This article has been adapted from our sister site across the pond, Fool U.K.

When it comes to making a fortune from the Land of the Free Mega Burger with Every Massive Milkshake, technology companies, oil giants, and fast-growing retailers quickly spring to mind.

In contrast, teaching children math and English does not seem the raw stuff of U.S. capitalism.

Nevertheless, two U.K. companies expect U.S. education to drive their earnings for years to come. But only one has so far earned a gold star.

Copying rewarded
Pearson (NYSE: PSO) is no freshman to U.S. education. According to its last full-year results, North American Education sales amounted to 2.6 billion pounds -- or almost 47% of its total turnover.

And on Monday, Pearson increased its presence with the acquisition of Schoolnet for $230 million. Schoolnet delivers the same sort of integrated educational services to 5 million American pupils that Pearson delivers on a global scale.

Marjorie Scardino, Pearson's chief executive, acknowledged the similarities in her comment on the deal: "Being able to offer a connective digital spine for learning has been Pearson's goal for years. Schoolnet has shared our passion, and together we can make that spine more flexible and powerful for schools, teachers and students."

The all-cash Schoolnet acquisition is expected to break even in 2011, and to boost Pearson's earnings per share from 2012. The 12-year old company's co-founder and CEO Jonathan Harber will stay on at Pearson after the takeover.

Must try harder
While Pearson has been delighting investors, with its share price up 13% since the start of the year, over in the remedial class the LSE-listed Promethean World has continually frustrated those that saw its potential.

After several years of stellar growth as a private equity-backed company, the Blackburn, U.K.-based maker of interactive whiteboards for classrooms has spent its short life as a listed company issuing profit warnings and confounding optimists. Its shares have fallen dramatically since March 2010, as the market has lost confidence.

But could last Tuesday's first-quarter results mark the nadir for this serial disappointer?

True, they were hardly A-grade material. Revenues were down 22% year-on-year to 42 million pounds, with sales of its Learner Response Systems -- which it was hoped would deliver extra income from existing whiteboard customers -- faring particularly poorly, plunging 35%.

Yet I got the sense that Promethean World was finally talking straight by delivering these bald numbers without much puff.
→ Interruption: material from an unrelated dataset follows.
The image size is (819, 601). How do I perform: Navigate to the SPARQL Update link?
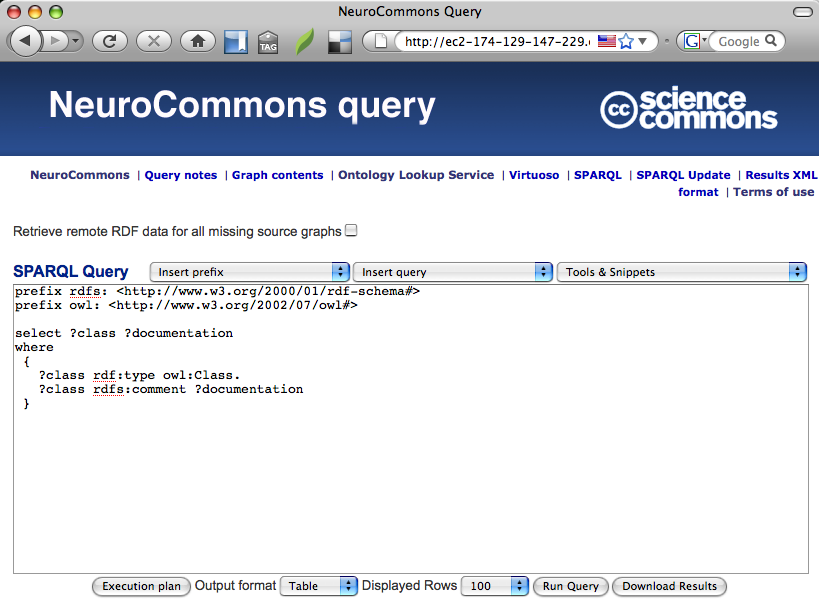pyautogui.click(x=683, y=175)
The company also claimed that cost-saving measures it implemented to protect profitability in late 2010 have been swiftly achieved, and there was a smidgeon more good news in that revenues from its big Italian schools deal should be booked next quarter.

Promethean World said that it "continues to believe that the long-term demand drivers remain strong, but that market conditions will remain challenging at least through 2011, due to public sector budgetary uncertainties and constraints, and is planning its business on this basis."
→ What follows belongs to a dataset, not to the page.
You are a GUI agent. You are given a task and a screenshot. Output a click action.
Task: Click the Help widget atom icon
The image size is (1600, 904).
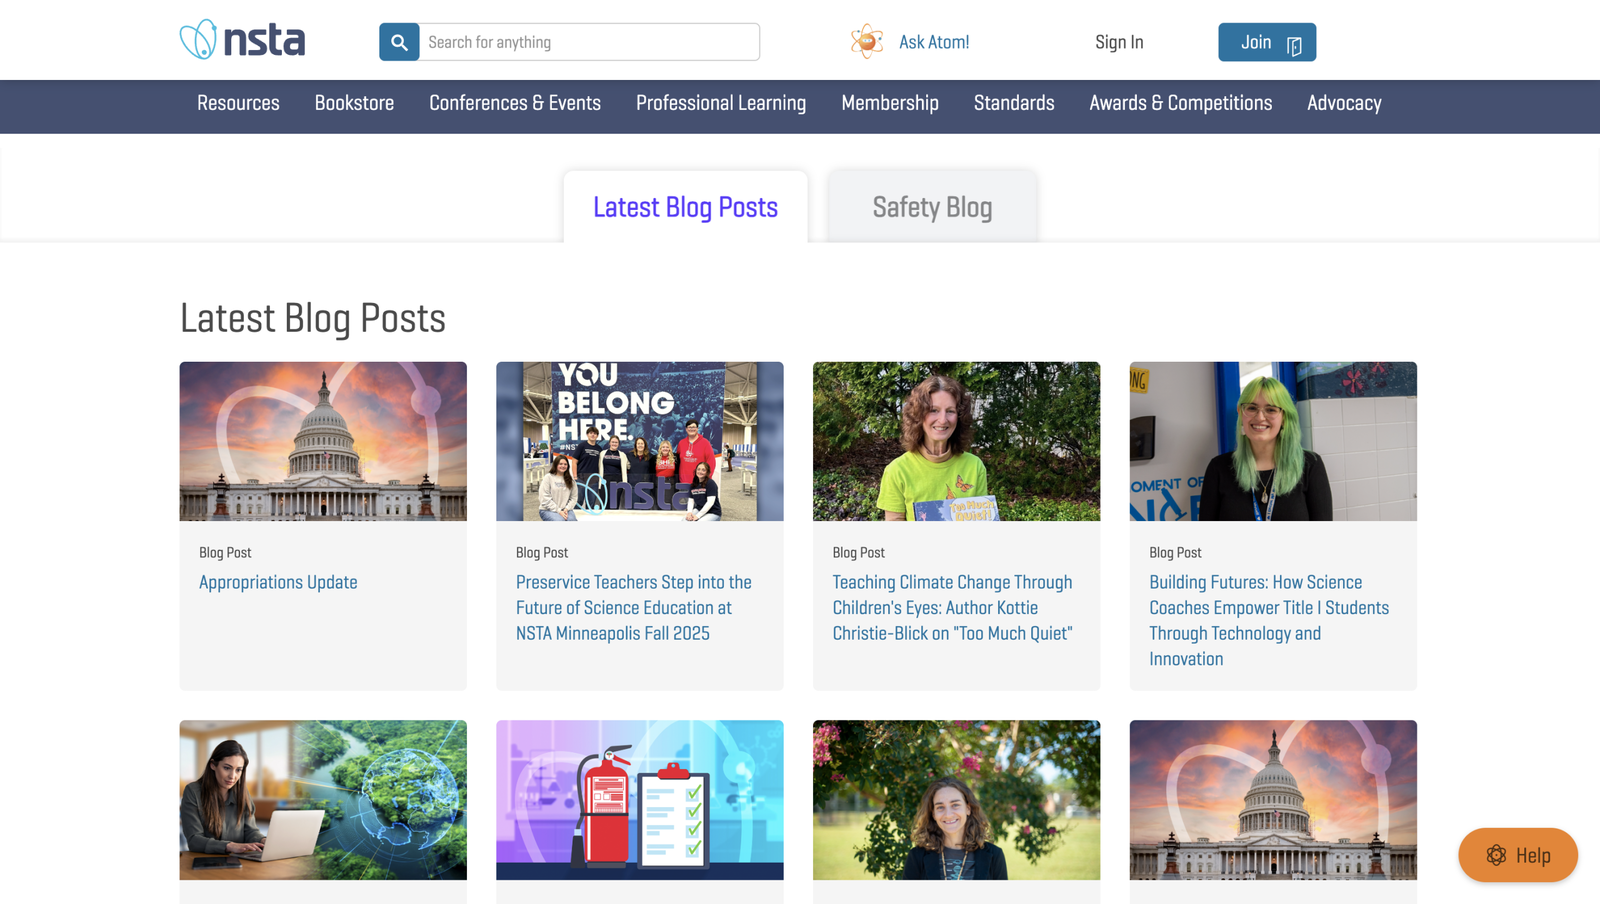click(1496, 855)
The shares have rallied since the update, gaining 14%.

Children are the future
It's a bit of a puzzle why Promethean World should have been buffeted so much by a slowdown in U.S. educational spending while Pearson forges ahead.

However, Pearson's educational business is far more diversified, and outside of its textbook business, it's fairly service-orientated, with a fair amount of recurring revenues. You can easily imagine it would be a lot of upheaval for an educational authority to ditch Pearson as a supplier. In contrast, postponing whiteboard purchasing for a year is an easier decision to make, and one that has clobbered Promethean's major rival, Smart Technologies (Nasdaq: SMT), too.

The long-term outlook for U.S. educational spending seems potentially rosy. In January, President Obama said his country must boost spending on research and education, describing the challenge posed by China and other emerging rivals as a "Sputnik moment." The administration has set aside some $17 billion to improve schools. American's still-growing population is another positive.

On the negative side is of course the country's large and growing deficit -- so problematic that a stalemate between Democrats and Republicans over how to address it almost led to Washington shutting up shop earlier this month. Americans may want to spend more on education. Whether or not they have the means to do so is another matter.

Pencils down
Either way, if you're bullish on U.S. education then Pearson and Promethean World give you two different ways to play the sector.

Pearson is the pricier pick, trading on a P/E for the current year of 14.6, though paying out a very secure looking dividend of 3.5%. While education dominates its earnings -- in the U.S. and increasingly around the rest of the world -- you also get Penguin books and the Financial Times, too.

Promethean World is more of a gamble, but at least it's a cheap one, even after its recent mini-rally. The shares are on a P/E of just over 10, forecast to fall to 8.5 for 2012. Going on analysts' prediction of a trimmed dividend payout, the shares yield 2.8%.

Obviously with sales and profits still sliding, any such predictions are hugely uncertain. But the bounceback potential is clear -- a recovery to even 2010's full-year earnings would put the shares on a P/E of just 5.5.